Not sure if this helps drummy,but in our local friday-ad chap selling a R/traffic.the engine needs attention, for £150. 01444 471334/471605 this is in Haywards heath Sussex area.

cabby


----------



## 96602 (Oct 30, 2005)

thanks cabby will keep it in mind. if i cant find any new parts it will need to be the second hand market.


----------



## sallytrafic (Jan 17, 2006)

drummy said:


> can anyone please help me find parts for my renault trafic '86 autosleeper, i've tried renault themselves but they didn't want to know when i told them the age of the van. i've used eurocar parts for spares in the past but now they struggle to get them. suspension parts seem to be a problem getting hold of i.e. bushes. i also need electrical bits. any ideas welcome. thanks drummy


Have you tried the Renault Trafic Motorhome Register >See Here<

Regards Frank


----------



## 96602 (Oct 30, 2005)

Thanks Frank, I will give them a try.


----------



## 101095 (Sep 23, 2006)

old renault parts are so hard to get hold off, thats why we gave up on our renault. never again


----------



## annetony (May 1, 2005)

we have an Autosleeper Talbot Harmony 1991 and have bought parts off here
http://www.no1gear.com/recycledparts.html
they deal in parts for older vans, if they haven't got what you need, may be able to point you in the right direction, good luck
Anne


----------



## ingram (May 12, 2005)

If Eurocarparts don't stock the bits you need you could try German Swedish & French (GSF) although you may find the same problem.
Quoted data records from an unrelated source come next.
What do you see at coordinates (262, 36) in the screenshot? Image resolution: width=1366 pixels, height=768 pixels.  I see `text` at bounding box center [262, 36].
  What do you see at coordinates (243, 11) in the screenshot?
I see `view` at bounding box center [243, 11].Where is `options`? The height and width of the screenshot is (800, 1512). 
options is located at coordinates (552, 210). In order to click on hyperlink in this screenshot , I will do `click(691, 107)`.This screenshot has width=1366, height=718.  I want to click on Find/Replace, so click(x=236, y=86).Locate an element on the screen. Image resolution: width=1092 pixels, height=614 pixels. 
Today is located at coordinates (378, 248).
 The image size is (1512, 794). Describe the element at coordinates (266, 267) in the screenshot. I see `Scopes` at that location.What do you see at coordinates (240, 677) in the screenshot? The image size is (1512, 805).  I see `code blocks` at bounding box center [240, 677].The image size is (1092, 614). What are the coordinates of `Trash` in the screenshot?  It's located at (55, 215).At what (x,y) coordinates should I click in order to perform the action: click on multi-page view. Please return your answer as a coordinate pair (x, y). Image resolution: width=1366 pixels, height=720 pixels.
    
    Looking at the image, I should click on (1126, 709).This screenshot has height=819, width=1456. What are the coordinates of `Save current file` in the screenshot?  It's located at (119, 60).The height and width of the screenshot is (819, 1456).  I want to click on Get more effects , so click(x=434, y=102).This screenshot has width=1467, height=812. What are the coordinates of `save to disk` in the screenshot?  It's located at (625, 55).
Depending on exactly what you need: it may be worth trying any local motorfactor or 'Partco' (Unipart) .

If used parts may be suitable, there is a specialist Renault breaker called 'Vic Barlow' somewhere 'oop north': he certainly has Renault Master parts: haven't needed to use him myself but have heard that he is very helpful.

A google for 'Vic Barlow' should find them.

hth

Harvey


----------



## drcotts (Feb 23, 2006)

Try one of the many internet based parts locatiors
parts gateway
breakerlink

you key in the vehicle details and the part required. This then goes out over tinternet nationwide. Anyone who has one will ring you (usually within 30 mins and give price and they post it to you next day delivery.

Worked for my in the past when all else failed

Phill


----------